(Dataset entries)
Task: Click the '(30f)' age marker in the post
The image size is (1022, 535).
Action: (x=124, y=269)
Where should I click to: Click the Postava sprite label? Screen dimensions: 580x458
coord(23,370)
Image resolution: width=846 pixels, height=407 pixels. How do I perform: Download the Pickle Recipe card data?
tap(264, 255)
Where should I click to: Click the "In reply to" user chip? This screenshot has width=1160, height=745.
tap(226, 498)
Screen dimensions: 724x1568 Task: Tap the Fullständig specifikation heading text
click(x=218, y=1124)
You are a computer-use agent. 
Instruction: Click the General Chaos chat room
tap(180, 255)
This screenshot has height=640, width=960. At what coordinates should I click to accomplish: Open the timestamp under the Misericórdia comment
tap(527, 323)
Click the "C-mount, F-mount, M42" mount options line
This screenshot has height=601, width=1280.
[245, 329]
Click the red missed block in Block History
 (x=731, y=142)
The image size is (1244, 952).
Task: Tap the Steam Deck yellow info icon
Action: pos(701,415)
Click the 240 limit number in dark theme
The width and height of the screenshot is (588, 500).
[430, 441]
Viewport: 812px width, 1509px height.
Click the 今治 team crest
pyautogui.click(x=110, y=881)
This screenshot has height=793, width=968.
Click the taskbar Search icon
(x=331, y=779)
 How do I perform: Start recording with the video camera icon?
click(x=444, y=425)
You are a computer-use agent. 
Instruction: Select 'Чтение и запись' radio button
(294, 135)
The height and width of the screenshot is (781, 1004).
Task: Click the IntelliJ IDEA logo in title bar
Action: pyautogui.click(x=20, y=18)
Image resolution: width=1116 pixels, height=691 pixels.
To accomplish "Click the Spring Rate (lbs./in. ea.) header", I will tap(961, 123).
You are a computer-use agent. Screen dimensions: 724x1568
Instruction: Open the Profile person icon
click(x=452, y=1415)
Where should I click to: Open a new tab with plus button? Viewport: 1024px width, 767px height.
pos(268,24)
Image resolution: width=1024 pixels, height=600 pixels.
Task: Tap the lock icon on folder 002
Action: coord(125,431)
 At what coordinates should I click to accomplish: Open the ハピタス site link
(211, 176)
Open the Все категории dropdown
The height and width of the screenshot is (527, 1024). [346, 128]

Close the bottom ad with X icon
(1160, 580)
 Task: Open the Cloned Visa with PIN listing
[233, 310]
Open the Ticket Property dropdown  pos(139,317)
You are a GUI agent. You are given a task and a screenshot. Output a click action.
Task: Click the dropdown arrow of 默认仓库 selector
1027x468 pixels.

### Work instruction
Compute the number of lines in the entries above that hold the word "agent"; the answer must contain nothing else.

### Exercise solution
4